> PASSAGE TO READ:

====================

Bug 1083060 - Only use the XOW policy for Window and Location. r=bz
authorBobby Holley <bobbyholley@gmail.com>
Fri, 17 Oct 2014 16:17:03 +0200
changeset 211045 ba0373a2af17c17e65456136dd8d2f03aea2fabd
parent 211044 78f725c6441db73e22b886040a0782f11478bbe0
child 211046 a483e89f4b2197fe44cd689c87048246088d6fe4
push id1
push userroot
push dateMon, 20 Oct 2014 17:29:22 +0000
reviewersbz
bugs1083060
milestone36.0a1
Bug 1083060 - Only use the XOW policy for Window and Location. r=bz
js/xpconnect/wrappers/WrapperFactory.cpp
--- a/js/xpconnect/wrappers/WrapperFactory.cpp
+++ b/js/xpconnect/wrappers/WrapperFactory.cpp
@@ -362,17 +362,17 @@ DEBUG_CheckUnwrapSafety(HandleObject obj
     }
 }
 #else
 #define DEBUG_CheckUnwrapSafety(obj, handler, origin, target) {}
 #endif
 
 static const Wrapper *
 SelectWrapper(bool securityWrapper, bool wantXrays, XrayType xrayType,
-              bool waiveXrays, bool originIsXBLScope)
+              bool waiveXrays, bool originIsXBLScope, JSObject *obj)
 {
     // Waived Xray uses a modified CCW that has transparent behavior but
     // transitively waives Xrays on arguments.

====================

> DATA FOR ANALYSIS:
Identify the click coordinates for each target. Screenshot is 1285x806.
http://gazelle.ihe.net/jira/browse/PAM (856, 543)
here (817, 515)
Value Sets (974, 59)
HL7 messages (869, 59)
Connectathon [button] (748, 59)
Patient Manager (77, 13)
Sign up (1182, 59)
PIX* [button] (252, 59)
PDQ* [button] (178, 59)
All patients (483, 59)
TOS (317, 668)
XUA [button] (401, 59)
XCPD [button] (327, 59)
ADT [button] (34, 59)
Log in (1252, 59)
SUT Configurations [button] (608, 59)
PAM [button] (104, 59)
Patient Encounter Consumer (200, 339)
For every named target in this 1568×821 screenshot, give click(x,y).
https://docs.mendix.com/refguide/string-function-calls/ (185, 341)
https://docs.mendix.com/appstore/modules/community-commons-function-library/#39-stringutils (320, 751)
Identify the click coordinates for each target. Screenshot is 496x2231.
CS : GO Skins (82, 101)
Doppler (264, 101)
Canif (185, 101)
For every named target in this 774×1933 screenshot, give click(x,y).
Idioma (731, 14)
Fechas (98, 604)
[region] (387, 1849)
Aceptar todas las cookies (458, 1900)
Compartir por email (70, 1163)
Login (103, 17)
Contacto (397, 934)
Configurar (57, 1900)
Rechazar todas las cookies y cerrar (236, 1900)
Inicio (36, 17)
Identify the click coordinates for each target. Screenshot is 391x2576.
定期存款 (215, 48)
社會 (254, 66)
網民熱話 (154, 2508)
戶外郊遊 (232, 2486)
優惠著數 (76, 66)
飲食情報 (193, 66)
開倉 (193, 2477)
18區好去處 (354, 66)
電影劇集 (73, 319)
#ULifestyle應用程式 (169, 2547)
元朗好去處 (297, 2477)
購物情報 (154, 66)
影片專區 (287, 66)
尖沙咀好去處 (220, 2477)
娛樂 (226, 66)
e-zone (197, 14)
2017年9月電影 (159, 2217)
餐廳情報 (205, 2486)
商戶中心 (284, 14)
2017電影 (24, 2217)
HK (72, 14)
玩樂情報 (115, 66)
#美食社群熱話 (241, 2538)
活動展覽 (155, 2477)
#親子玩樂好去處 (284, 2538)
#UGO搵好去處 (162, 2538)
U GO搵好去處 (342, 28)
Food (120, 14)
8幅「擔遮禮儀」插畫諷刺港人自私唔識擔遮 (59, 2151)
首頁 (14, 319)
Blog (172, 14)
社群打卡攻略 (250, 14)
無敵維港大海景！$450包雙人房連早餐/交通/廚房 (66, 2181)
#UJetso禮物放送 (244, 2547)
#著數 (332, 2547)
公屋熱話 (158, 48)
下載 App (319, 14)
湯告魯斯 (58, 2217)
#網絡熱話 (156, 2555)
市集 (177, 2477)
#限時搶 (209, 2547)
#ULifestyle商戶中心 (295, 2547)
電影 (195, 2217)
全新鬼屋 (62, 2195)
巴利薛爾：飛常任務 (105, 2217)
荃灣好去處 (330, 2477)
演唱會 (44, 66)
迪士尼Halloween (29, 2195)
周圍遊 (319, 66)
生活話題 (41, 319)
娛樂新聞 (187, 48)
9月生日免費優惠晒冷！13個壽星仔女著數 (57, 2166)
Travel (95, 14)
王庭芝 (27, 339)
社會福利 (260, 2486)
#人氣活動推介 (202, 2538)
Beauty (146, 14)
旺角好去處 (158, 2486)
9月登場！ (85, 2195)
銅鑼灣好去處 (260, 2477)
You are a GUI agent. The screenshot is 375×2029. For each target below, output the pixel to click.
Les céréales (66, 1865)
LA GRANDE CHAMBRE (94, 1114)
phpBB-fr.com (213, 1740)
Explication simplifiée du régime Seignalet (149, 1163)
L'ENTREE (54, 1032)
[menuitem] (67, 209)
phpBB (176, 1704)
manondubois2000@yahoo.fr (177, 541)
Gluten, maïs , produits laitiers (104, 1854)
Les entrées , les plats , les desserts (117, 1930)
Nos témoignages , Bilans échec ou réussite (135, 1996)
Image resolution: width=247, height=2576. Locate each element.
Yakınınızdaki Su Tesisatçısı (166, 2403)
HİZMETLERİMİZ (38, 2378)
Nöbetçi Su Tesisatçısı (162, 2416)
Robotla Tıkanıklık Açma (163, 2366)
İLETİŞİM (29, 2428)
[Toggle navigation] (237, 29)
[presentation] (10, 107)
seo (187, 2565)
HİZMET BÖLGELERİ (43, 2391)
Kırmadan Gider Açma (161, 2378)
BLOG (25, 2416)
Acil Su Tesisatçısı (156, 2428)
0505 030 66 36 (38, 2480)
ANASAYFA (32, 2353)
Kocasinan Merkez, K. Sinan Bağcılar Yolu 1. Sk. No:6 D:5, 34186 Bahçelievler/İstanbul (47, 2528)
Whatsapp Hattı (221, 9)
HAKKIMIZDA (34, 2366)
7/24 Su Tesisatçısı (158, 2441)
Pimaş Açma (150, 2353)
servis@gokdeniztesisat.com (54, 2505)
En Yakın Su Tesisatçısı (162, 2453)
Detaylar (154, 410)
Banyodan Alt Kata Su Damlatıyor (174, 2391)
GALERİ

====================

> WHAT TO WORK ON:
Decide whether each statement below agrees with the commit page above. Answer yes or no for each, and quote the words from the page that settle it.
(a) The change adds a parameter of type JSObject * to SelectWrapper.
(b) The commit title calls for the XOW policy to be applied to every object.
(c) The modified file sits in the js/xpconnect/wrappers directory.

> SOLVED EXERCISE:
(a) Yes: "bool waiveXrays, bool originIsXBLScope, JSObject *obj)"
(b) No: "Only use the XOW policy for Window and Location."
(c) Yes: "js/xpconnect/wrappers/WrapperFactory.cpp"